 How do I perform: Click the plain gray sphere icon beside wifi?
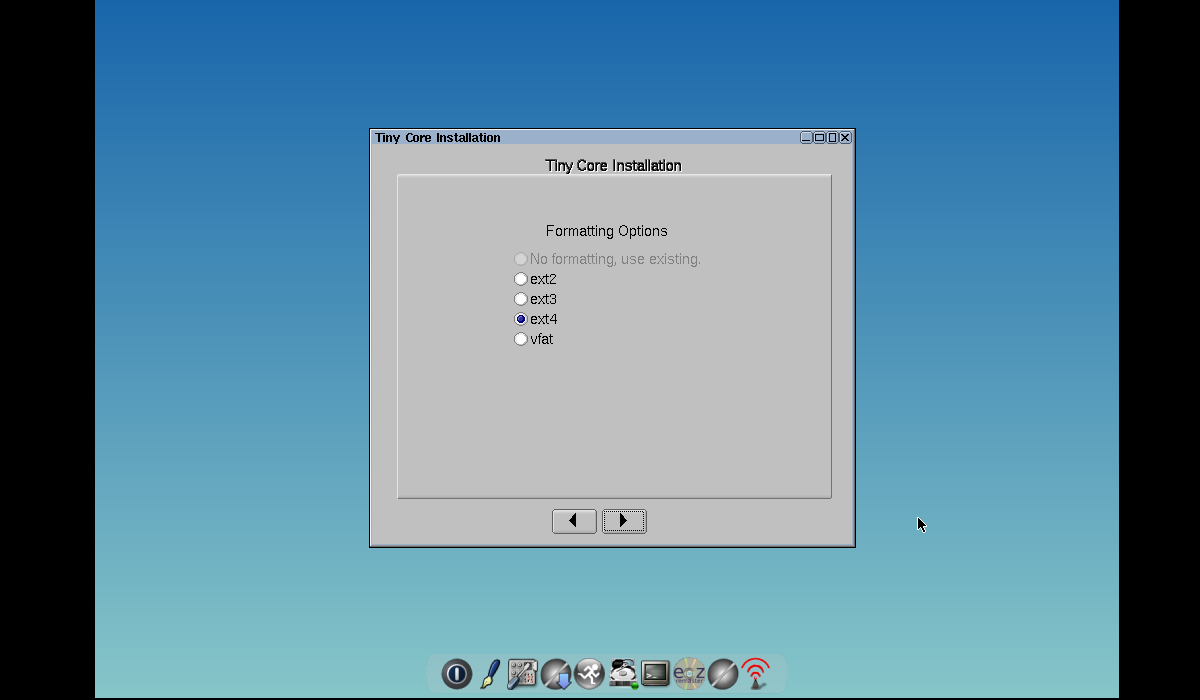(722, 674)
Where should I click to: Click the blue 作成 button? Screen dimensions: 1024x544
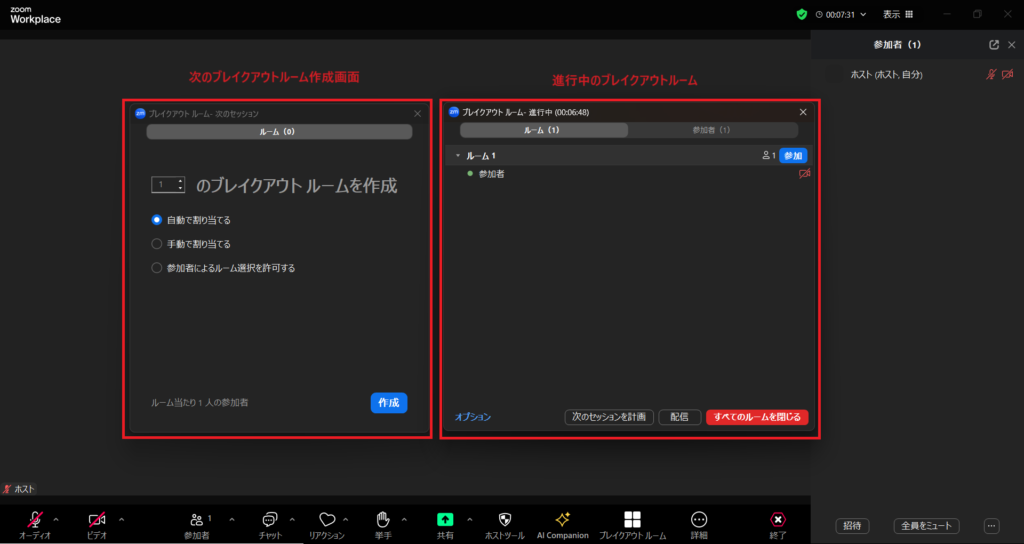(388, 402)
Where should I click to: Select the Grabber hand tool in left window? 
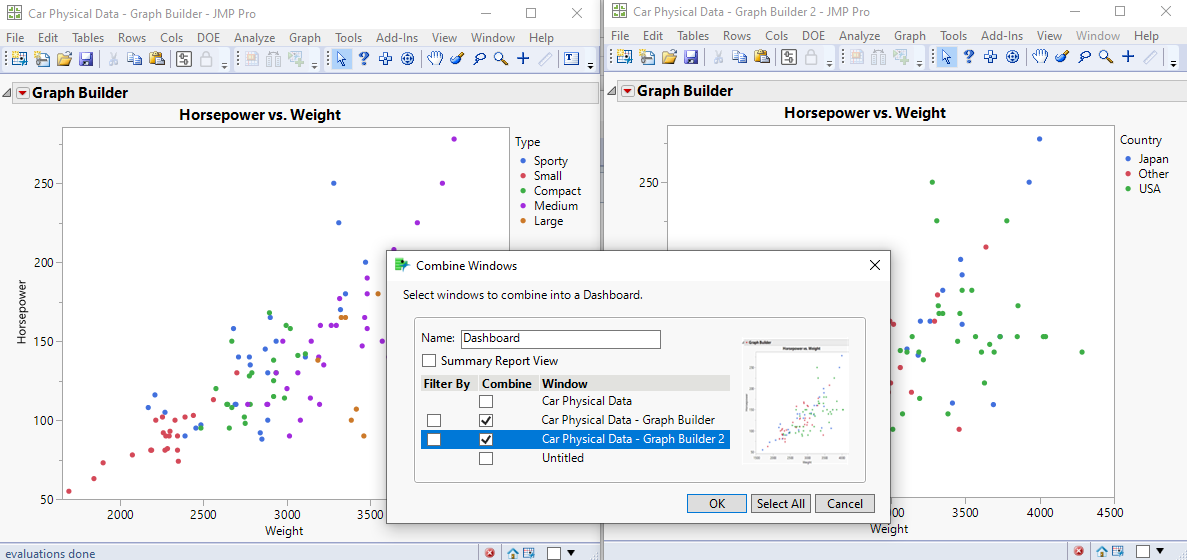click(435, 59)
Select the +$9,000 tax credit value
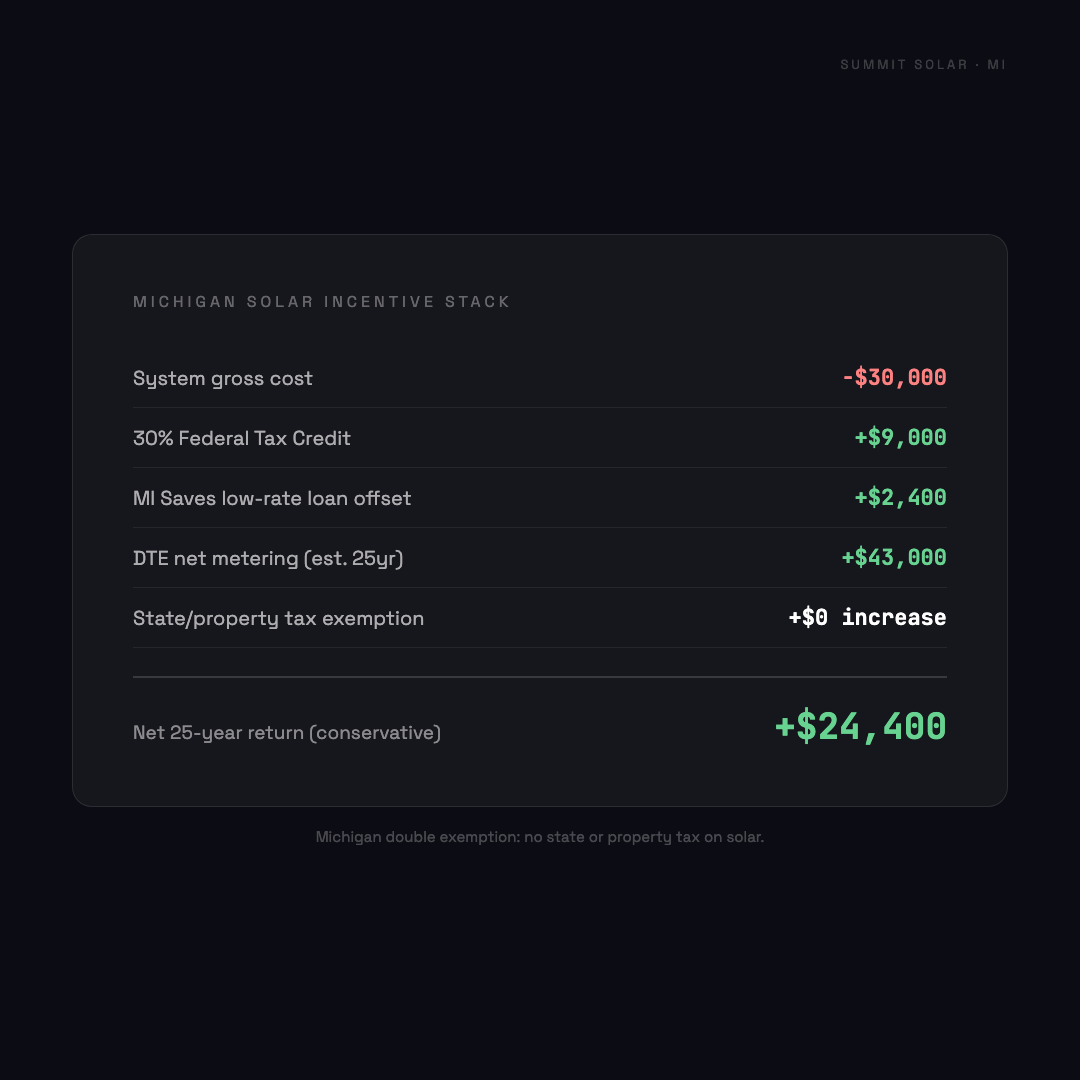The width and height of the screenshot is (1080, 1080). 900,438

┄┄┄┄┄┄┄┄┄┄┄┄┄┄┄┄┄┄┄┄

Work request
Return the data above in its exact wording, with none of the pictures.

The completed task
 How do I perform: Click the plain gray sphere icon beside wifi?
(722, 674)
Where should I click to: Click the blue 作成 button? Screen dimensions: 1024x544
(388, 402)
Where should I click to: Select the Grabber hand tool in left window? 
click(435, 59)
Select the +$9,000 tax credit value
The width and height of the screenshot is (1080, 1080). 900,438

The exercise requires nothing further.